Instruction: Reproduce the items verbatim, starting at the line with "You are a computer-use agent. 1282x1624" and ending at the line with "[x=430, y=24]", with both of those lines included.

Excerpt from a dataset
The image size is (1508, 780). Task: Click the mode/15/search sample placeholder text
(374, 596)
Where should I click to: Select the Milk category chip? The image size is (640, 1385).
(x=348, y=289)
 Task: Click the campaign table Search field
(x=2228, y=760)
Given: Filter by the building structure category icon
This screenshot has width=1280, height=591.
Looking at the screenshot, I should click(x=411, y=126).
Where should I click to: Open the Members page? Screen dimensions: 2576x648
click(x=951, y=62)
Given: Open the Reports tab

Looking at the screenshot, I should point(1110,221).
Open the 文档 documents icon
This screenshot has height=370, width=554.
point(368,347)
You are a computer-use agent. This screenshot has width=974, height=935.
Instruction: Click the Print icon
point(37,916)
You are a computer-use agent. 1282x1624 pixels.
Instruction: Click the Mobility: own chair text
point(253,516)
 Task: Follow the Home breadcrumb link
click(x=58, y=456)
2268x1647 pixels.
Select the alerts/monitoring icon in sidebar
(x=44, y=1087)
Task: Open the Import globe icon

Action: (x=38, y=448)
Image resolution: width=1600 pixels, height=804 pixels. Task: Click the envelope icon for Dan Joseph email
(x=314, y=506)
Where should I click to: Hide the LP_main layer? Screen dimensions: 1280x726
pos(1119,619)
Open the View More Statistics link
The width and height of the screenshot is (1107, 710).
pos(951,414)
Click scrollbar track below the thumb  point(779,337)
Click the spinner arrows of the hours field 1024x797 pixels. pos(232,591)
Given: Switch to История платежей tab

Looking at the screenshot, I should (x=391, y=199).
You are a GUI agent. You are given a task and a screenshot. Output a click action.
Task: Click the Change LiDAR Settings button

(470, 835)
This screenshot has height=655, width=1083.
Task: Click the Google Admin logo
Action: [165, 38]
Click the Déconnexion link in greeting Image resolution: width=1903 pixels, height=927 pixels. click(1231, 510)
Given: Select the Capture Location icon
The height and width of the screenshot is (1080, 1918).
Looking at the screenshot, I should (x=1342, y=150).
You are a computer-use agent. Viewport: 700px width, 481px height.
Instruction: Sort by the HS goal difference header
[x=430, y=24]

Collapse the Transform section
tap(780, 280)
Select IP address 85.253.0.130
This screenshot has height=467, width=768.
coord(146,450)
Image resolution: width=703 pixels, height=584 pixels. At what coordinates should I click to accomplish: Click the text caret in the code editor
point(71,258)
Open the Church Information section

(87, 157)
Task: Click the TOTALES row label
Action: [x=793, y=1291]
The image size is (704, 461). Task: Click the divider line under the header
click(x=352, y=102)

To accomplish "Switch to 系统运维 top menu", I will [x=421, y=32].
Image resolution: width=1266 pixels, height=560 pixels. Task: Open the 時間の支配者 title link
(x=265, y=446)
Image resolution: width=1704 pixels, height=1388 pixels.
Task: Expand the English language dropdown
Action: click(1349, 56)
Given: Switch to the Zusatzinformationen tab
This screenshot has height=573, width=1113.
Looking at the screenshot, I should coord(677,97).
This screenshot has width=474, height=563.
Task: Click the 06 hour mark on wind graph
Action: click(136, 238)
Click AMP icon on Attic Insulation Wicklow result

Reply to the exercise:
You are a computer-use agent. 1282x1624 pixels.
Instruction: Click the Mobility: own chair text
point(253,516)
 Task: Follow the Home breadcrumb link
click(x=58, y=456)
2268x1647 pixels.
Select the alerts/monitoring icon in sidebar
(x=44, y=1087)
Task: Open the Import globe icon

Action: (x=38, y=448)
Image resolution: width=1600 pixels, height=804 pixels. Task: Click the envelope icon for Dan Joseph email
(x=314, y=506)
Where should I click to: Hide the LP_main layer? Screen dimensions: 1280x726
pos(1119,619)
Open the View More Statistics link
The width and height of the screenshot is (1107, 710).
pos(951,414)
Click scrollbar track below the thumb  point(779,337)
Click the spinner arrows of the hours field 1024x797 pixels. pos(232,591)
Given: Switch to История платежей tab

Looking at the screenshot, I should (x=391, y=199).
You are a GUI agent. You are given a task and a screenshot. Output a click action.
Task: Click the Change LiDAR Settings button

(470, 835)
This screenshot has height=655, width=1083.
Task: Click the Google Admin logo
Action: [165, 38]
Click the Déconnexion link in greeting Image resolution: width=1903 pixels, height=927 pixels. click(1231, 510)
Given: Select the Capture Location icon
The height and width of the screenshot is (1080, 1918).
Looking at the screenshot, I should (x=1342, y=150).
You are a computer-use agent. Viewport: 700px width, 481px height.
Instruction: Sort by the HS goal difference header
[x=430, y=24]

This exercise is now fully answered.